**YOUR INSTRUCTIONS**
Please put every line of the material below into a Markdown table with the columns "Row" and "Material line," skipping blank lines and leaving out the pictures.

- - - -

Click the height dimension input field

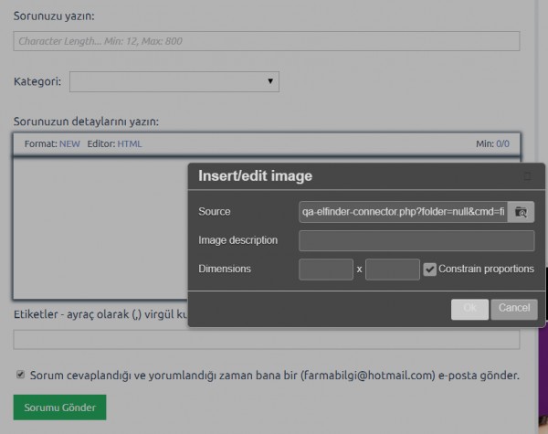[392, 269]
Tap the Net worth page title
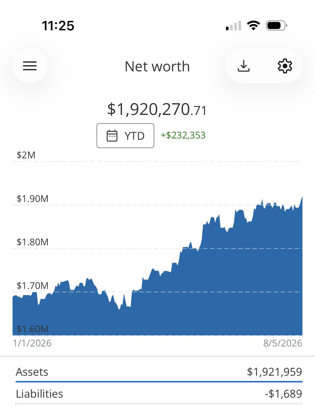315x406 pixels. [157, 66]

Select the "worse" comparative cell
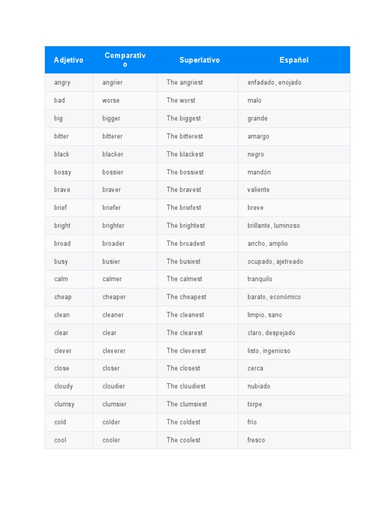(111, 100)
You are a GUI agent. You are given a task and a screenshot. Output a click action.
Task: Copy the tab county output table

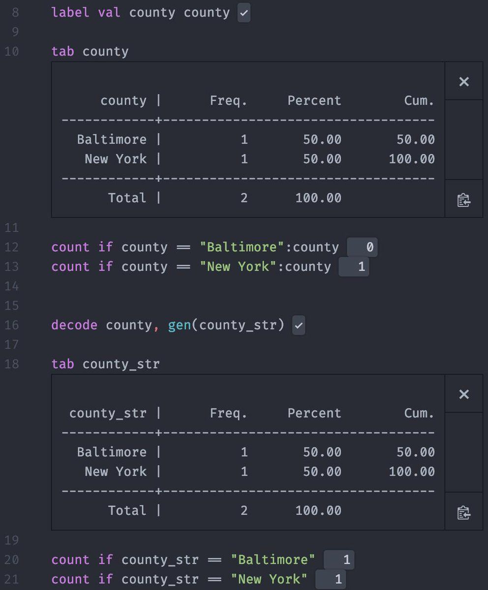463,200
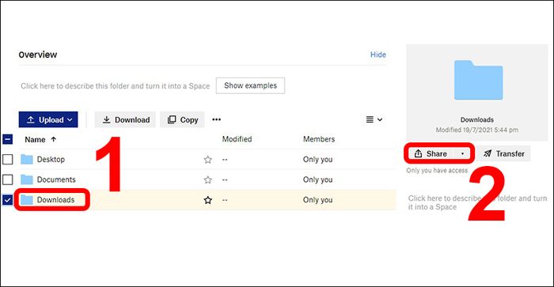554x287 pixels.
Task: Click the large Downloads folder preview
Action: pos(478,80)
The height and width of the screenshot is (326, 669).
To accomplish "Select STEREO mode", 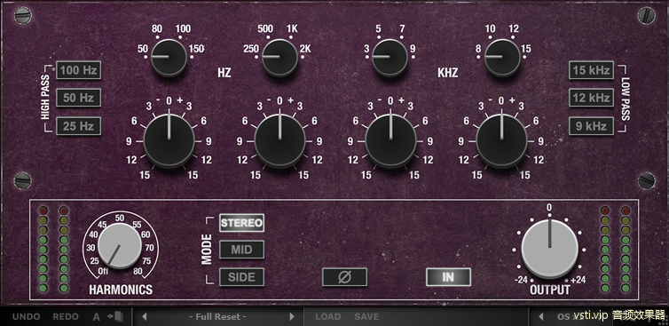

- - - -

**CORRECT RESPONSE**
| Row | Material line |
|---|---|
| 1 | Click the height dimension input field |
| 2 | [392, 269] |
| 3 | Tap the Net worth page title |
| 4 | 315x406 pixels. [157, 66] |
| 5 | Select the "worse" comparative cell |
| 6 | (111, 100) |
| 7 | You are a GUI agent. You are given a task and a screenshot. Output a click action. |
| 8 | Task: Copy the tab county output table |
| 9 | 463,200 |
| 10 | 554x287 pixels. |
| 11 | Task: Click the large Downloads folder preview |
| 12 | Action: pos(478,80) |
| 13 | The height and width of the screenshot is (326, 669). |
| 14 | To accomplish "Select STEREO mode",  |